(LHAGR: Baa3/BBB-/BBB-)
Still has a cost issue - luckily fuel offsetting it this year. Low leverage + guided earnings growth actually has Fitch eyeing rating upside. Note most lines are retail denominated - but non-retail 29s equally uninteresting (flat to IHG).
- 2Q airline performance is still relatively lacklustre: capacity +3.8% but demand not filling it in full: load factor -20bps (at 82%). Yields -1.5% latter two dragging unit revenues -1.8%. Unit costs ex. fuel meanwhile +4.1%. It still has fuel tailwind (-14% in raw terms - more in unit), which net helped EBIT still increase to €690m, +19% y/y on a Q2 EBIT margin of 8.4%.
- Outside airlines, cargo doubled 2Q EBIT contribution to €73m on +8% volume growth and falling costs (ex. fuel) of -8%. Maintenance arm Technik revenue still grew +8% but EBIT moderated to €149m on a 7.6% margin.
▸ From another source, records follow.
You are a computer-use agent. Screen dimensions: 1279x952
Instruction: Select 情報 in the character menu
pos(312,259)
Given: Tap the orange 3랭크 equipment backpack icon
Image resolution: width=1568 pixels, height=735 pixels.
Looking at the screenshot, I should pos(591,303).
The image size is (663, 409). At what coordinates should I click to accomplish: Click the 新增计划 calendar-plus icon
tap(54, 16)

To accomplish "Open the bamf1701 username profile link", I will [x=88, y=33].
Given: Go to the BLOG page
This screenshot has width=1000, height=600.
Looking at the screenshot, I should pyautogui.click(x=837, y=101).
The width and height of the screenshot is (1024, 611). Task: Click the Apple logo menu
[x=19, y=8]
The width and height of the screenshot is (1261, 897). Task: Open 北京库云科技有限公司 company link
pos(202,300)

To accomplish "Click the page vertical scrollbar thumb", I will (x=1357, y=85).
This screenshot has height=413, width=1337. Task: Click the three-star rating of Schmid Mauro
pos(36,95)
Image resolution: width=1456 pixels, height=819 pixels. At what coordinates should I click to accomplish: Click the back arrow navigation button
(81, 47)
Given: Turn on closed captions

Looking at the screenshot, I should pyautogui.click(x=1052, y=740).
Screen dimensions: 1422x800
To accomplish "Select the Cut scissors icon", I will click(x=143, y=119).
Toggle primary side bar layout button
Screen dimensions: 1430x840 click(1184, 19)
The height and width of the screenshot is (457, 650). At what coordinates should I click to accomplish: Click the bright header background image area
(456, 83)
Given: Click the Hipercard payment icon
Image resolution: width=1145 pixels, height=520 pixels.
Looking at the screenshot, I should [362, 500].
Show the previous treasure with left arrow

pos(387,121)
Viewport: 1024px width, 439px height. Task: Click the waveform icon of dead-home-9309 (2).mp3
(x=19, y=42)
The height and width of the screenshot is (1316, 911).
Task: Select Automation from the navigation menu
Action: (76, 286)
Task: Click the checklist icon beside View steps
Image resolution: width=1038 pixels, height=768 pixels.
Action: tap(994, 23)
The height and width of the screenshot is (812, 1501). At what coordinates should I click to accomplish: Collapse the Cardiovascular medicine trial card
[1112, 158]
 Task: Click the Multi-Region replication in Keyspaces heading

- Combined group EBIT rose to €871m (+27%) on a 8.4% margin (+150bps).
- 81% hedged for FY at $816 (spot $738), net levered 1.7x, 88% owned fleet (85% unencumbered)
- Confirms FY25 guidance for "significant increase" in EBIT with no numbers (€1.7b LY, -35% y/y), net capex of €2.7-3.3b (€2.4b LY) and adj. FCF to hold stable y/y (€840m LY) (net of interest was €282m).